JONAS SALK: PROTECTION FROM POLIO

     


Jonas Salk was like Chaucer’s Clerk of Oxenford—eager to learn and share what he knew. For him knowledge was to be disseminated. It is interesting to note his response when he was asked in 1955 after discovering the polio vaccine: "Who owns the patent on this vaccine?" He responded: "There is no patent. Could you patent the sun?

Though the polio virus was discovered in 1908 by Austrian physicians Karl Landsteiner and E. Popper, it was only in the mid-1950s that the vaccine was identified. In fact, polio as a disease is traced back to Egyptian times (16th-13th centuries B.C.). A stone slab depicts a priest leaning on a staff with his right leg withered and dangling in the equinus position—a typical sign of polio. The virus survived into the middle of the 20th century, and in 1952 almost 52,000 cases of polio were reported in the United States. It was a disease that instilled fear because there was no immediate cure and survivors were left crippled for life.

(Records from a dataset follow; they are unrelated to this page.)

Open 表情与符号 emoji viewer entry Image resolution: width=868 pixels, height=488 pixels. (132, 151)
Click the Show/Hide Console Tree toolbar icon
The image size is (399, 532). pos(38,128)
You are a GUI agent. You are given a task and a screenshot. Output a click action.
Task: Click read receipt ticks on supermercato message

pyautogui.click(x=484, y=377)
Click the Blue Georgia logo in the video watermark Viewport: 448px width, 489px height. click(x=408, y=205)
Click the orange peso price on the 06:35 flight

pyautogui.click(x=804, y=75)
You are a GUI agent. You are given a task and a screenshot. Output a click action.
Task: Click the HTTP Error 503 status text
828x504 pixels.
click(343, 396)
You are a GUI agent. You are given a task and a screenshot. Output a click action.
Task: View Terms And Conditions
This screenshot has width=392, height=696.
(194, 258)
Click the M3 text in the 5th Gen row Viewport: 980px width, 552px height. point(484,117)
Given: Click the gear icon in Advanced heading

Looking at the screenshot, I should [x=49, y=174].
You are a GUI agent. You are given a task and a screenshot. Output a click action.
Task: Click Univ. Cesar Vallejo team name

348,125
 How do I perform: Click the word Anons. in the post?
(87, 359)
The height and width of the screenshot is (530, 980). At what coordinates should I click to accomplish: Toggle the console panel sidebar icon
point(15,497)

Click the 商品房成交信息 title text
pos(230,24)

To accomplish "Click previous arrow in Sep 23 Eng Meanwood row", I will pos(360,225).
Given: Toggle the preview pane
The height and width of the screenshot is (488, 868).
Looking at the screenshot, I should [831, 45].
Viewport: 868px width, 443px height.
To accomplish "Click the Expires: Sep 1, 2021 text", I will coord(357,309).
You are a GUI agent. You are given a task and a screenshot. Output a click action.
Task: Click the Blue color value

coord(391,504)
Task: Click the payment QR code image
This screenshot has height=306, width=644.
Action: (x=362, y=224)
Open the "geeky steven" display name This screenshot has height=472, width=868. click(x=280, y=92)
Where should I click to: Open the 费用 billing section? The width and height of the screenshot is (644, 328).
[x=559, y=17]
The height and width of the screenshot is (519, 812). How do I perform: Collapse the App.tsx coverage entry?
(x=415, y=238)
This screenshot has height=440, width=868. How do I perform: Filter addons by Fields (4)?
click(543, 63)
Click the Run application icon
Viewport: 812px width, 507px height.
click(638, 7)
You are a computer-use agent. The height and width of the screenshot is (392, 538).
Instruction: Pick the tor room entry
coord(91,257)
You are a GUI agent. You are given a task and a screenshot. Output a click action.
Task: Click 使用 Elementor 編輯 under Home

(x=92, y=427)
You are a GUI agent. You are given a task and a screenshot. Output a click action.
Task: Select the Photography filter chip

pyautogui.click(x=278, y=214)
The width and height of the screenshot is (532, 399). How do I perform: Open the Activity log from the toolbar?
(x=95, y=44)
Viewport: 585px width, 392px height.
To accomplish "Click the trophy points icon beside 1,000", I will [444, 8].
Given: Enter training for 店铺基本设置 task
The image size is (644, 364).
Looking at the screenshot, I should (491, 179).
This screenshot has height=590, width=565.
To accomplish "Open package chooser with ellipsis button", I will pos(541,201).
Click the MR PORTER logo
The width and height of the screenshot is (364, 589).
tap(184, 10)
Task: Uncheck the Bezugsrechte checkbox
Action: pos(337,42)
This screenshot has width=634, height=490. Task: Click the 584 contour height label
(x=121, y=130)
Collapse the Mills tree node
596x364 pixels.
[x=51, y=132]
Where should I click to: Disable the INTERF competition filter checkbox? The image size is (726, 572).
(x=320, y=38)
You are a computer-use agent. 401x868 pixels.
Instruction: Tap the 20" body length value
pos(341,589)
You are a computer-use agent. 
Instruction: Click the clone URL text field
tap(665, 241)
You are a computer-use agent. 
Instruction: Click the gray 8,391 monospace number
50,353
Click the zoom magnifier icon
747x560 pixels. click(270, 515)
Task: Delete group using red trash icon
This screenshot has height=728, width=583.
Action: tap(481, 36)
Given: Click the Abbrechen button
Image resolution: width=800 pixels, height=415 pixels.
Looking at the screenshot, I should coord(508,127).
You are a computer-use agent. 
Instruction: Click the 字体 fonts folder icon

Research for a polio vaccine had begun in the 1930s and now America invested all its post-war resources into finding a solution. At this point in time, Jonas Salk was working at the Pittsburgh University, where he had been on the faculty since 1947 as assistant professor of bacteriology. He had been researching on a vaccine for polio and a breakthrough was imminent.

polio vaccine

Brochures that were distributed before the polio vaccine was discovered

What aided him was the discovery in 1949 that there were three distinct types of polio viruses. With a grant from the National Foundation for Infantile Paralysis, Salk employed the newly discovered tissue-culture method to prepare a killed-virus vaccine effective against all the three types. Testing began in 1950, and a report on the vaccine's effectiveness was published in the Journal of the American Medical Association in 1953.  National field trials were conducted in 1954, and in 1955 the vaccine was declared safe for use in mass immunization. But by 1962 the Salk vaccine was replaced by the Sabin oral vaccine.